_Material for the task_:
........

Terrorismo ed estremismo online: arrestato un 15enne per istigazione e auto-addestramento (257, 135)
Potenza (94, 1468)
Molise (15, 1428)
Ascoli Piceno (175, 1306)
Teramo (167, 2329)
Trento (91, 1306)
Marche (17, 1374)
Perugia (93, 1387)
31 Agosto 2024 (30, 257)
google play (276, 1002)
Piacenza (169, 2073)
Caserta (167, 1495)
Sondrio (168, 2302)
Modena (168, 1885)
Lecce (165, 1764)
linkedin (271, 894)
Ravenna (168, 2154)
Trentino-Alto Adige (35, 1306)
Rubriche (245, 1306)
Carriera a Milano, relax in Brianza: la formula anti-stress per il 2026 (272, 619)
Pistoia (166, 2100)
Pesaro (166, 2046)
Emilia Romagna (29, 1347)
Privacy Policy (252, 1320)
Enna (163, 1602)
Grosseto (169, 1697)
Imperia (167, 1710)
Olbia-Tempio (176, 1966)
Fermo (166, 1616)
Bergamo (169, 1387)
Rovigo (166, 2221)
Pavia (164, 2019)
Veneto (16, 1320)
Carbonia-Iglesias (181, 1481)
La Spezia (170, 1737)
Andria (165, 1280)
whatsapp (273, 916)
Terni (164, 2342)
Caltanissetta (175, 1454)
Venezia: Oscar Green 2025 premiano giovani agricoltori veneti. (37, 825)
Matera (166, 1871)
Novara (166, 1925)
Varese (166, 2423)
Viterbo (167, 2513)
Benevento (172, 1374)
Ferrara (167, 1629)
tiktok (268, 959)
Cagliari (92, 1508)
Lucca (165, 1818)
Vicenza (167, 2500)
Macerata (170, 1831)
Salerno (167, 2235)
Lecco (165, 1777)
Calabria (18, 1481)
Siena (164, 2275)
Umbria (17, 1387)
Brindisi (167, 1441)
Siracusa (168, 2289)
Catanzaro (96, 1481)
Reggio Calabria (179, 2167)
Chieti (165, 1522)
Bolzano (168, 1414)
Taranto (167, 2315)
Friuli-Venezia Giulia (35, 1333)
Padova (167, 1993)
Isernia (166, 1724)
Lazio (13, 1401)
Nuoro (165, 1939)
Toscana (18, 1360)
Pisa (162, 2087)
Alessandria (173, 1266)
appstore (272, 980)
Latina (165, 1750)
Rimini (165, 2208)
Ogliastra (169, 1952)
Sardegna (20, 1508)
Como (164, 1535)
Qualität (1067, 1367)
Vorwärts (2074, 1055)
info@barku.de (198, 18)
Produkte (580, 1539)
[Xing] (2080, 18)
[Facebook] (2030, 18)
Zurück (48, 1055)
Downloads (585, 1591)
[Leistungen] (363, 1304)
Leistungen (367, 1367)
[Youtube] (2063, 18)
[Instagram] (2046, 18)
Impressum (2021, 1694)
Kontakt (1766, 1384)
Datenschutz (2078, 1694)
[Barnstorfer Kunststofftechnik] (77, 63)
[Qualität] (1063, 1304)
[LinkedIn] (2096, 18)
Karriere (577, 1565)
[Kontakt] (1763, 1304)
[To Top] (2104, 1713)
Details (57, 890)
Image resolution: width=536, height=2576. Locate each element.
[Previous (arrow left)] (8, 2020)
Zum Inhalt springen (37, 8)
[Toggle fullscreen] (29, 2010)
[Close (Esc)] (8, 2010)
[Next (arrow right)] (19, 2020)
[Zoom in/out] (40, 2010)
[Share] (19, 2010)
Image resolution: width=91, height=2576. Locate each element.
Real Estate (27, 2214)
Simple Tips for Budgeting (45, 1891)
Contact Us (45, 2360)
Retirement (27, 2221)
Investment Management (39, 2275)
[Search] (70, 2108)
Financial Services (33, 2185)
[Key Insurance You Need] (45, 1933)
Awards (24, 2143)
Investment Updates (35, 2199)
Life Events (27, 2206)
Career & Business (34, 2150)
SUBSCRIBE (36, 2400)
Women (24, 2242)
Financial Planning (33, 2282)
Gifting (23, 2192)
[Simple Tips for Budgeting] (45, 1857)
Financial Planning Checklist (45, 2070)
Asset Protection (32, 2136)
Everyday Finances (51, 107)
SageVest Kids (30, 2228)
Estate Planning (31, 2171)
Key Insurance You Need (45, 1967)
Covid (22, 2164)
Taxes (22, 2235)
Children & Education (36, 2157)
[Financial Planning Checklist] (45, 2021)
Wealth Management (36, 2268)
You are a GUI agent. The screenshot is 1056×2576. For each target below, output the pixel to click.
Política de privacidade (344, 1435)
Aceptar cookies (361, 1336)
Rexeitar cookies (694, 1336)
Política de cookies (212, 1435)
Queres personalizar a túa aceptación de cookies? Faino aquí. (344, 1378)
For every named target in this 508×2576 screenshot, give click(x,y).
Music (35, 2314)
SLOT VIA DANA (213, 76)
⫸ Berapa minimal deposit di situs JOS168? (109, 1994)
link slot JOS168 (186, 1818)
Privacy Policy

........

At the first line of the material above, start reproducing each line exactly, and end with the line that holds "Caserta (167, 1495)", adding nothing.

Terrorismo ed estremismo online: arrestato un 15enne per istigazione e auto-addestramento (257, 135)
Potenza (94, 1468)
Molise (15, 1428)
Ascoli Piceno (175, 1306)
Teramo (167, 2329)
Trento (91, 1306)
Marche (17, 1374)
Perugia (93, 1387)
31 Agosto 2024 (30, 257)
google play (276, 1002)
Piacenza (169, 2073)
Caserta (167, 1495)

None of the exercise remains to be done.